◆ Quoted passage:
-- Start --

Error: Error deleting ECS cluster: ClusterContainsContainerInstancesException: The Cluster cannot be deleted while Container Instances are active or draining.

The problem is that this new capacity_provider property on the aws_ecs_cluster introduces a new dependency:
aws_ecs_cluster
depends on aws_ecs_capacity_provider
depends on aws_autoscaling_group

This causes terraform to destroy the ECS cluster before the autoscaling group, which is the wrong way around: the autoscaling group must be destroyed first because the cluster must contain zero instances before it can be destroyed.

A possible solution may be to introduce a new resource type representing the attachment of a capacity provider to a cluster (inspired by aws_iam_role_policy_attachment which is the attachment of an IAM policy to a role).

This would allow the following dependency graph which would work beautifully:
aws_ecs_capacity_provider_cluster_attachment
depends on aws_ecs_cluster and aws_ecs_capacity_provider;
aws_ecs_capacity_provider
depends on aws_autoscaling_group
depends on aws_launch_template
depends on aws_ecs_cluster (e.g. via the user_data property which needs to set the ECS_CLUSTER environment variable to the name of the cluster).

Steps to Reproduce

terraform apply
terraform destroy

Important Factoids

References

The problematic capacity_providers field on aws_ecs_cluster was added recently in #11150
Using aws_ecs_capacity_provider with managed_termination_protection = "ENABLED" requires that the aws_autoscaling_group has protect_from_scale_in enabled, which has a separate issue with destroy: #5278

new-resource servicecs

Source

lukedd

👍58 🚀1

Most helpful comment

Meanwhile here is a nasty workaround using a destroy provisioner, that worked for me to allow the aws_ecs_cluster to be destroyed:

resource "aws_ecs_cluster" "cluster" {
  name = local.cluster_name

  capacity_providers = [aws_ecs_capacity_provider.cp.name]

  default_capacity_provider_strategy {
    capacity_provider = aws_ecs_capacity_provider.cp.name
  }

  # We need to terminate all instances before the cluster can be destroyed.
  # (Terraform would handle this automatically if the autoscaling group depended
  #  on the cluster, but we need to have the dependency in the reverse
  #  direction due to the capacity_providers field above).
  provisioner "local-exec" {
    when = destroy

    command = <<CMD
      # Get the list of capacity providers associated with this cluster
      CAP_PROVS="$(aws ecs describe-clusters --clusters "${self.arn}" \
        --query 'clusters[*].capacityProviders[*]' --output text)"

      # Now get the list of autoscaling groups from those capacity providers
      ASG_ARNS="$(aws ecs describe-capacity-providers \
        --capacity-providers "$CAP_PROVS" \
        --query 'capacityProviders[*].autoScalingGroupProvider.autoScalingGroupArn' \
        --output text)"

-- End --

◆ Challenges:
1. List every resource name that appears in the proposed dependency graph of the Terraform issue.
2. Reproduce the section of the Terraform issue that begins at the words "Error: Error deleting" and ends after the words "active or draining.".
3. Write the next part of the Terraform issue, picking up right after its last line.
The data after this point is separate material, apart from the Terraform issue.

◆ Data block:
-- Start --

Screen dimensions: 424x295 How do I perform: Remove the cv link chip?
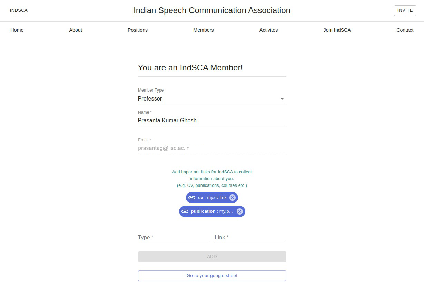coord(233,198)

-- End --

◆ Expected outputs:
1.
aws_ecs_capacity_provider_cluster_attachment
aws_ecs_cluster
aws_ecs_capacity_provider
aws_autoscaling_group
aws_launch_template

2.
Error: Error deleting ECS cluster: ClusterContainsContainerInstancesException: The Cluster cannot be deleted while Container Instances are active or draining.

3.
      if [ -n "$ASG_ARNS" ] && [ "$ASG_ARNS" != "None" ]
      then
        for ASG_ARN in $ASG_ARNS
        do
          ASG_NAME=$(echo $ASG_ARN | cut -d/ -f2-)

          # Set the autoscaling group size to zero
          aws autoscaling update-auto-scaling-group \
            --auto-scaling-group-name "$ASG_NAME" \
            --min-size 0 --max-size 0 --desired-capacity 0

          # Remove scale-in protection from all instances in the asg
          INSTANCES="$(aws autoscaling describe-auto-scaling-groups \
            --auto-scaling-group-names "$ASG_NAME" \
            --query 'AutoScalingGroups[*].Instances[*].InstanceId' \
            --output text)"
          aws autoscaling set-instance-protection --instance-ids $INSTANCES \
            --auto-scaling-group-name "$ASG_NAME" \
            --no-protected-from-scale-in
        done
      fi
CMD
  }
}

lukedd on 22 Dec 2019

👍11

All 5 comments

Meanwhile here is a nasty workaround using a destroy provisioner, that worked for me to allow the aws_ecs_cluster to be destroyed:

resource "aws_ecs_cluster" "cluster" {
  name = local.cluster_name

  capacity_providers = [aws_ecs_capacity_provider.cp.name]

  default_capacity_provider_strategy {
    capacity_provider = aws_ecs_capacity_provider.cp.name
  }

  # We need to terminate all instances before the cluster can be destroyed.
  # (Terraform would handle this automatically if the autoscaling group depended
  #  on the cluster, but we need to have the dependency in the reverse
  #  direction due to the capacity_providers field above).
  provisioner "local-exec" {
    when = destroy

    command = <<CMD
      # Get the list of capacity providers associated with this cluster
      CAP_PROVS="$(aws ecs describe-clusters --clusters "${self.arn}" \
        --query 'clusters[*].capacityProviders[*]' --output text)"

      # Now get the list of autoscaling groups from those capacity providers
      ASG_ARNS="$(aws ecs describe-capacity-providers \
        --capacity-providers "$CAP_PROVS" \
        --query 'capacityProviders[*].autoScalingGroupProvider.autoScalingGroupArn' \
        --output text)"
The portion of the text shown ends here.